Miss Bull said the landlord had found the curtains drawn and the locks changed.
But officers got in using a key seized from Edwards, and found it had been converted into a cannabis factory, with 69 plants in various stages of growth, plus growing equipment and evidence of a previous harvest.
It was estimated that the plants would have produced cannabis with a street value of up to £39,000.
Miss Bull said a receipt was found in the house – and when the CCTV from the store was checked, it showed Edwards making the purchase.
Edwards claimed during the trial of issue, known as a ‘Newton hearing,’ that the cash seized at his home was not from drugs, but what was left from the sale of a Transit van.
And he said the keys, energy bill and top-up key had been left for him at the home of another aunt by Cole.
Edwards said she had told him she was growing some ‘weed’ there, and wanted him to top up the pre-payment electricity meter for her while she was serving a sentence for shoplifting.
He said he had done so in the meter cupboard outside the house, and denied going inside – which was rejected by the judge.

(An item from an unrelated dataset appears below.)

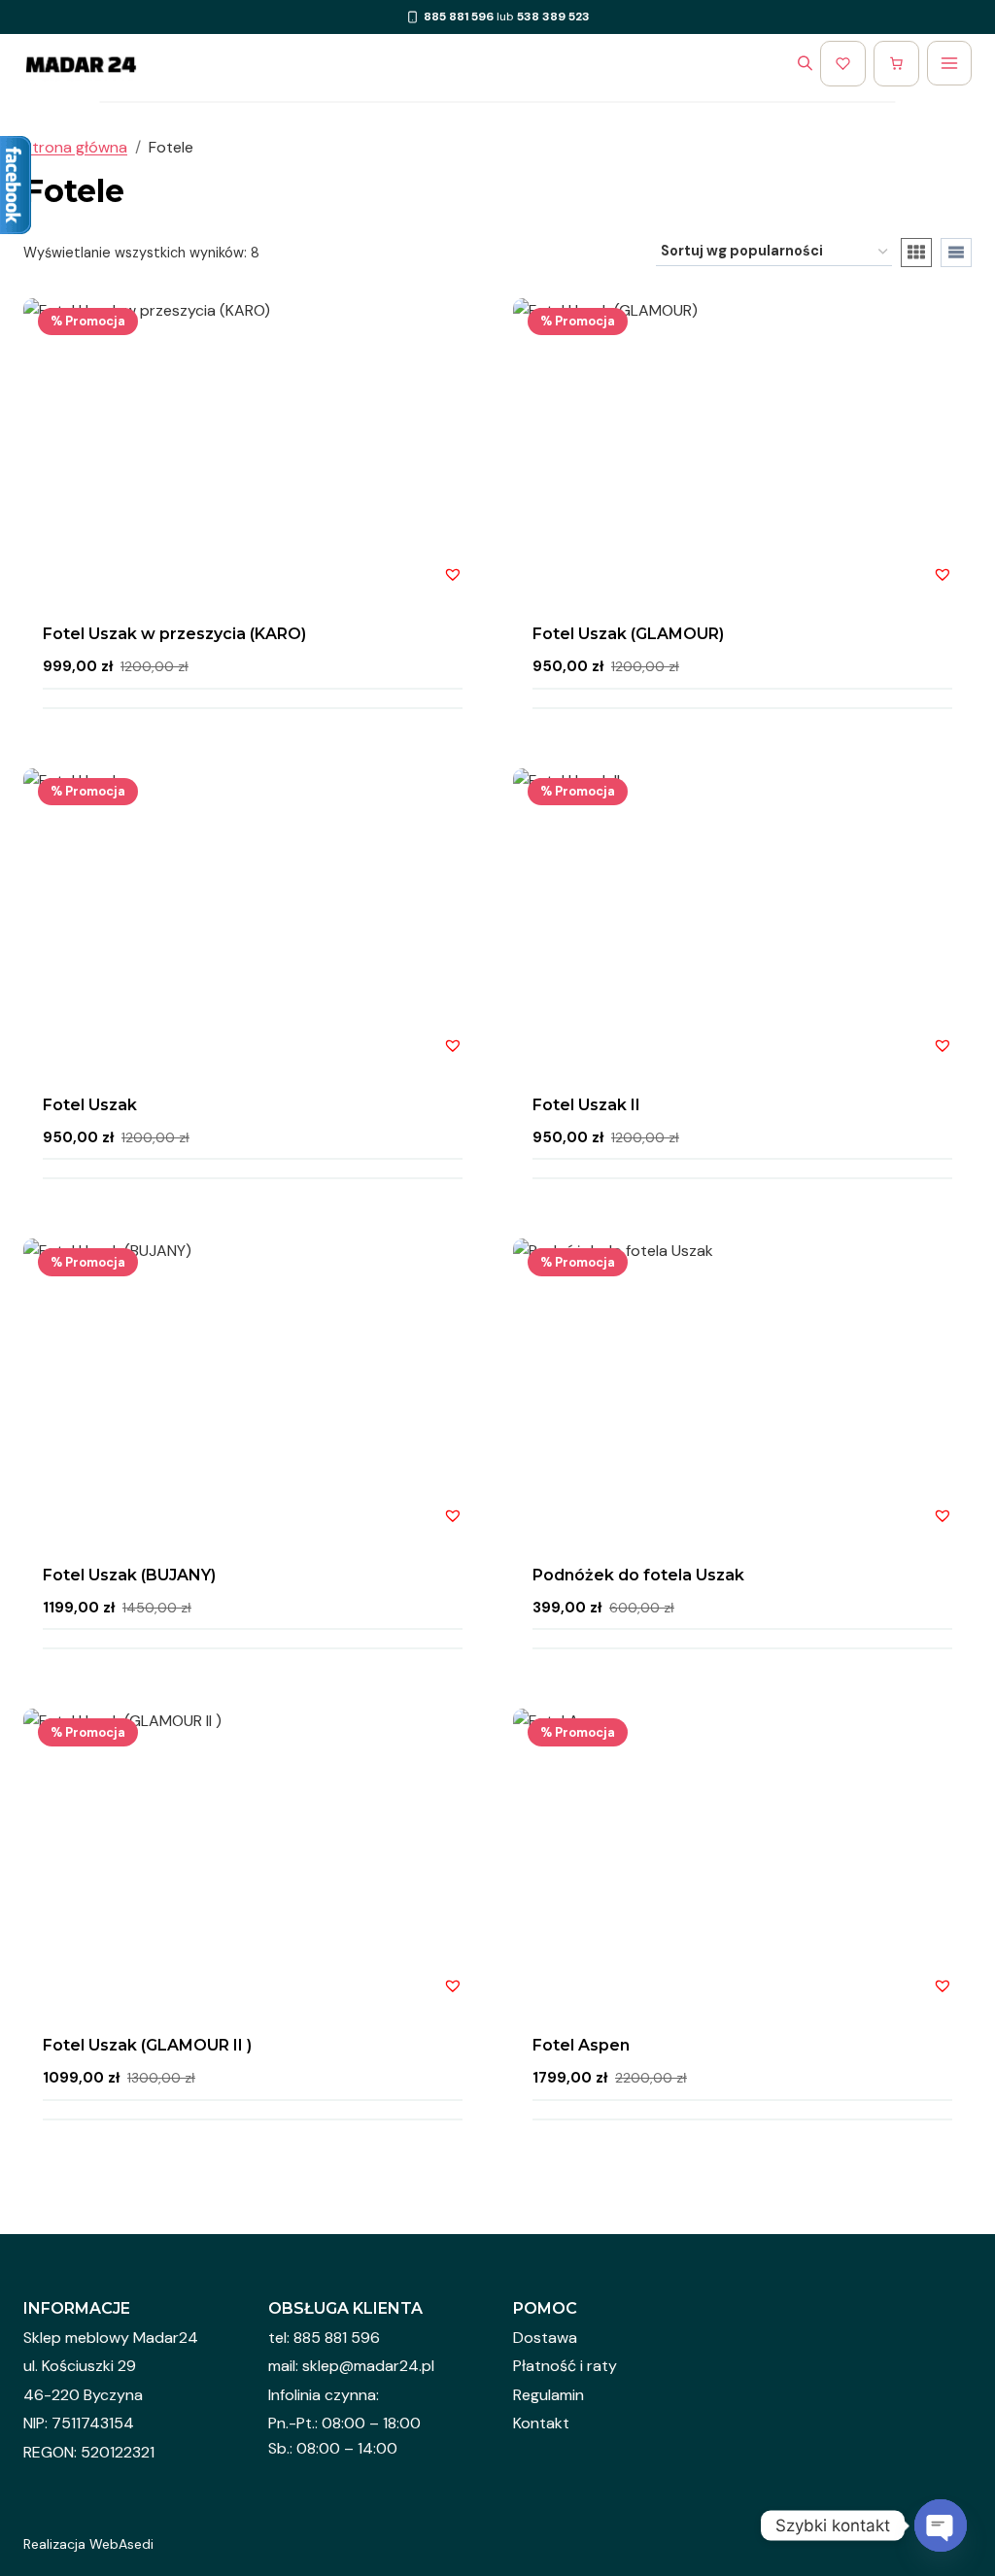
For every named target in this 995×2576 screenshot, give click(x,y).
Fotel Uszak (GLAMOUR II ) (147, 2045)
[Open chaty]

At the resumed hearing the judge said: “There has to be an element of deterrence for what is a prevalent problem.”
Mark Nicholls, defending, said Edwards had entered his guilty plea ‘at the earliest opportunity,’ but conceded he could not be given full credit for that because there had been a trial of issue.
Judge Griffith-Jones told Edwards: “You pleaded guilty a long time ago, but you pleaded guilty on an unreal basis, a false basis, and it was necessary to have a Newton hearing.
“I found against you, and in those circumstances I am not able to give you the fullest credit to which you would otherwise be entitled.
“These sort of offences are serious. A lot of money can be made from it, and it causes problems for people. You yourself have got problems, many of which may be associated with cannabis.
“It is really no good your family asking for sympathy when they know you have been making money from the supply of cannabis to people whose own health may be damaged by it.”
The judge also ordered the £3,715 seized from Edwards to be confiscated under the Proceeds of Crime Act.
After the hearing, Detective Constable Gary Hammond of Rugby Police said: “I hope this case sends a strong message to people in the Warwickshire community that we will not tolerate drug dealing and we will also not allow properties to be used for the production of cannabis.
“Thankfully, these drugs never made it onto the street and they have been destroyed.